Is al-Tayyib (the Good) one of the names of Allaah, or is it a description? What is the guideline for distinguishing names from descriptions or attributes?.

Praise be to Allaah.


Al-Tayyib (the Good) is one of the names of Allaah, because of the report narrated by Muslim (1015) from Abu Hurayrah who said: “O people, Allaah is Good and does not accept anything but that which is good. Allaah has enjoined upon the believers that which He has enjoined upon the Messengers. He says: ‘O (you) Messengers! Eat of the Tayyibaat [all kinds of Halaal (lawful) foods which Allaah has made lawful (meat of slaughtered eatable animals, milk products, fats, vegetables, fruits)] and do righteous deeds. Verily, I am Well‑Acquainted with what you do’ [al-Mu’minoon 23:51], and He says: ‘O you who believe (in the Oneness of Allaah — Islamic Monotheism)! Eat of the lawful things that We have provided you with’ [al-Baqarah 2:172]. Then he mentioned a man who has undertaken a lengthy journey and is disheveled and dusty, raising his hands towards heaven and saying, ‘O Lord, O Lord!’ but his food is haraam, his drink is haraam, his clothing is haraam, he is nourished with haraam so how can he receive a response?”

Shaykh Ibn ‘Uthaymeen (may Allaah have mercy on him) listed al-Tayyib as one of the names of Allaah that are proven according to the saheeh Sunnah. See: al-Qawaa’id al-Muthla, which is included in Majmoo’ Fataawa wa Rasaa’il al-Shaykh Ibn ‘Uthaymeen (3/278).


The difference between names and attributes:

In Fataawa al-Lajnah al-Daa’imah (3/16) there is a question about the difference between names and attributes.
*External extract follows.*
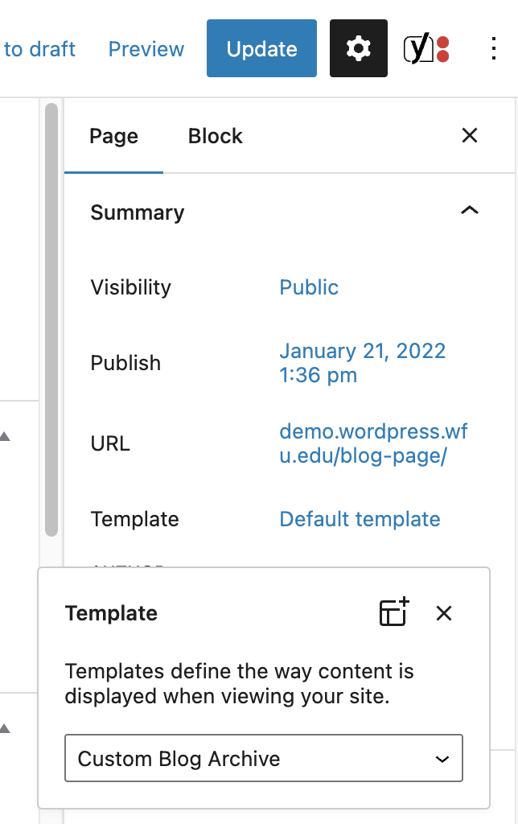Click the add new template icon
The width and height of the screenshot is (518, 824).
tap(394, 612)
The answer was:

The names of Allaah are all those that refer to the Divine Essence with attributes of perfection that exist in Him such as al-Qaadir (the All-powerful), al-‘Aleem (the All-knowing), al-Hakeem (the Wise), al-Samee’ (the All-hearing), and al-Baseer (the All-seeing). These names refer to Allaah, and to what exists in Him of knowledge, wisdom, hearing and seeing. As for the attributes, these are attributes of perfection that exist in His essence such as knowledge, wisdom, hearing and sight. The name points to two things and the attribute points to one thing. It may be said that the name includes the attribute and the attribute implies the name. End quote.

See also question no. 22642.

Shaykh ‘Alawi ibn ‘Abd al-Qaadir al-Saqqaaf said: In order to know what distinguishes the name from the attribute, and the attribute from the name:

1 – With regard to names, attributes may be derived from them, but with regard to attributes, names cannot be derived from them. From the names of Allaah al-Raheem (the Most Merciful), al-Qaadir (the All-powerful) and al-‘Azeem (the Almighty) are derived the attributes of rahmah (mercy), qudrah (power) and ‘azamah (might), but from the attributes of will, coming and plotting we cannot derive names such as “Willer”, “Comer” or “Plotter”.
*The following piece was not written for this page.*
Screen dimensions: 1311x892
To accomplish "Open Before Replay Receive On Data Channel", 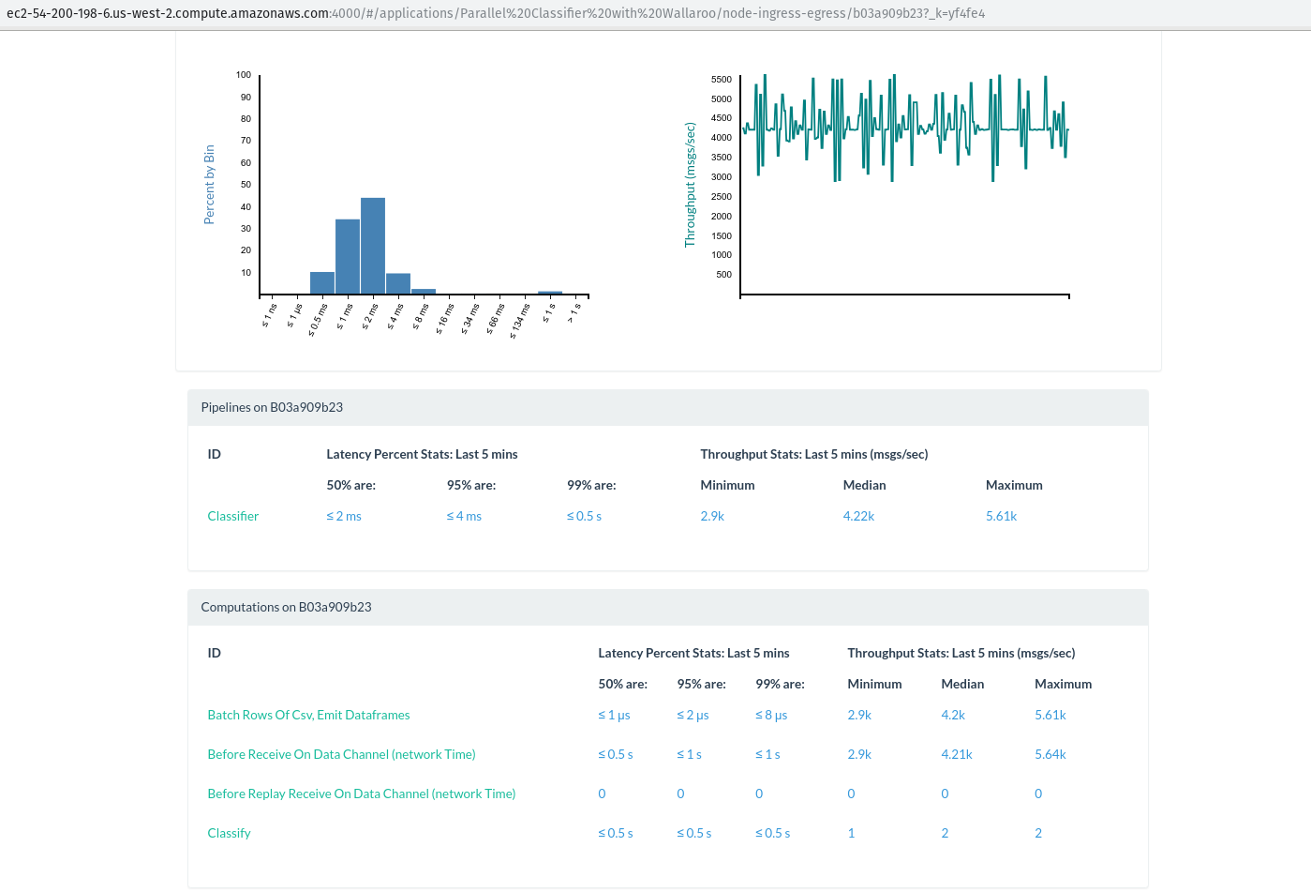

His names are descriptive, as Ibn al-Qayyim said in al-Nooniyyah.

2 – The names cannot be derived from the actions of Allaah. The fact that He loves and hates and gets angry does not mean that we can derive names such as “Lover” “Hater” or “Angry”. As for His attributes, they may be derived from His actions. So it is proven that He has the attributes of love, hate and anger etc., hence it is said that the category of attributes is broader than the category of names.  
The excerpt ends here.